Precisamente por ello, resulta difícil no mostrar sorpresa —cuando no preocupación— ante el destino finalmente otorgado al edificio. Tras la extinción de la Escuela, consumada mediante el traslado de sus planes de estudio a Barredo durante el actual mandato rectoral, y con el beneplácito del Principado, el oneroso esfuerzo dedicado a la retirada del amianto y a la rehabilitación del inmueble ha desembocado en un cambio de uso difícilmente justificable: se pierde un centro de excelencia para crear un espacio esencialmente administrativo.

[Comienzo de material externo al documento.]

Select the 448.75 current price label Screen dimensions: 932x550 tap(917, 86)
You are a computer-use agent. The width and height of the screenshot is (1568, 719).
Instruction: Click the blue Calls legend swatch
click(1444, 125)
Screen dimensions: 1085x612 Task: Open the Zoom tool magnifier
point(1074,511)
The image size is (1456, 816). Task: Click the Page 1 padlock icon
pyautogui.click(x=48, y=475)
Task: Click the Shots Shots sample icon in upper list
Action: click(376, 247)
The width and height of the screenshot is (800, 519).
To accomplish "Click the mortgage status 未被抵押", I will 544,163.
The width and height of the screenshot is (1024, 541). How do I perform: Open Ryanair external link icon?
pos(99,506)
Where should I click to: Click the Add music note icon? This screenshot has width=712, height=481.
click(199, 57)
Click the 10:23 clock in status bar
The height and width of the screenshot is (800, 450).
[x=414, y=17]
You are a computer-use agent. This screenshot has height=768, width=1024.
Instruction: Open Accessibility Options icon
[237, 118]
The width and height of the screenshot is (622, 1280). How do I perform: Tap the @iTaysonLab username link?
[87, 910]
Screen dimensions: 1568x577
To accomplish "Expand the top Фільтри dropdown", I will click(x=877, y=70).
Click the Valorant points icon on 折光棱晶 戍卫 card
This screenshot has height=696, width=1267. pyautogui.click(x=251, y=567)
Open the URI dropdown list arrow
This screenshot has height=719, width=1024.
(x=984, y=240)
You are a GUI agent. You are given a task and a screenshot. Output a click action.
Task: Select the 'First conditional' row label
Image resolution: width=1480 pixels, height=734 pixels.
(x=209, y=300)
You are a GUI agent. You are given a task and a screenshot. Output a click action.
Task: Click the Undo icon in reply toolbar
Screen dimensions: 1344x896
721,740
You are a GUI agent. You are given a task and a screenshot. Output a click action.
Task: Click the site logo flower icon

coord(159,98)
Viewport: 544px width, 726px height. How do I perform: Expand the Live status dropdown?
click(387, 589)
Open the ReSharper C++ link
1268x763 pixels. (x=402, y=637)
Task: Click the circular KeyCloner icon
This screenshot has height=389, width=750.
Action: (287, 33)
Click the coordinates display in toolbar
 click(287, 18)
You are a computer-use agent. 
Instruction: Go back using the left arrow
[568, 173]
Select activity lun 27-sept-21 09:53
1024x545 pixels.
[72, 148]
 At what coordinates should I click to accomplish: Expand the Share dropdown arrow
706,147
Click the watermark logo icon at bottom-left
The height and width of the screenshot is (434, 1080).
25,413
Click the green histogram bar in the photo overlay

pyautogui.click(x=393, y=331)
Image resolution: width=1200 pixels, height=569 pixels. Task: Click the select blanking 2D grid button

El edificio de Minas no fue concebido como un espacio de despachos, sino como un entorno académico de primer nivel, dotado de aulas y laboratorios de gran calidad, propios de una facultad. Su transformación en un conjunto de oficinas, con buenas comunicaciones, aparcamiento y cercanía a zonas comerciales y de ocio, parece responder más a criterios de ¿«conveniencia»? administrativa que a una auténtica visión universitaria. Mientras tanto, los estudiantes de carreras científicas (como Físicas, que precisa laboratorios como hay en Minas Oviedo) deberán adaptarse a soluciones menos favorables.

Este cambio de orientación invita, cuando menos, a cuestionar los criterios que lo han guiado. Más aún si se considera la reiterada oposición del Rector a la implantación de universidades privadas, planteada en términos que parecen responder más a la voluntad de preservar el statu quo que a una estrategia definida de fortalecimiento de la universidad pública. En este contexto, cabría esperar que la prioridad fuese optimizar la gestión de los cerca de 250 millones de euros que recibe la institución del Principado, orientándolos a reforzar una oferta académica sólida, atractiva y competitiva.

Una gestión rigurosa permitiría, entre otras cuestiones, evitar decisiones discutibles y consolidar titulaciones capaces de atraer talento tanto dentro como fuera de Asturias. No está de más recordar que la pervivencia de ámbitos como las ciencias de la salud o el Derecho se ha apoyado, en gran medida, en la solidez de sus respectivos colectivos profesionales, y no exclusivamente en la acción del actual equipo de gobierno.

Habrá ocasión de analizar en otro momento las decisiones —de diverso origen— que condujeron a la desaparición de los estudios de Ingeniero Superior de Minas que se impartían en Oviedo. Su marca y su esencia, difícilmente transferibles, se extinguieron con el propio centro.

Hoy, sin embargo, corresponde dejar constancia de una discrepancia clara ante lo que se percibe como un destino desacertado para un edificio cargado de historia académica y significado para la Universidad de Oviedo. La retirada de los símbolos de la Escuela de Minas para su traslado a Barredo constituye, además, un gesto innecesario que refuerza la sensación de desmantelamiento de una institución histórica. Como enseña la historia, trasladar los símbolos no equivale a trasladar el legado.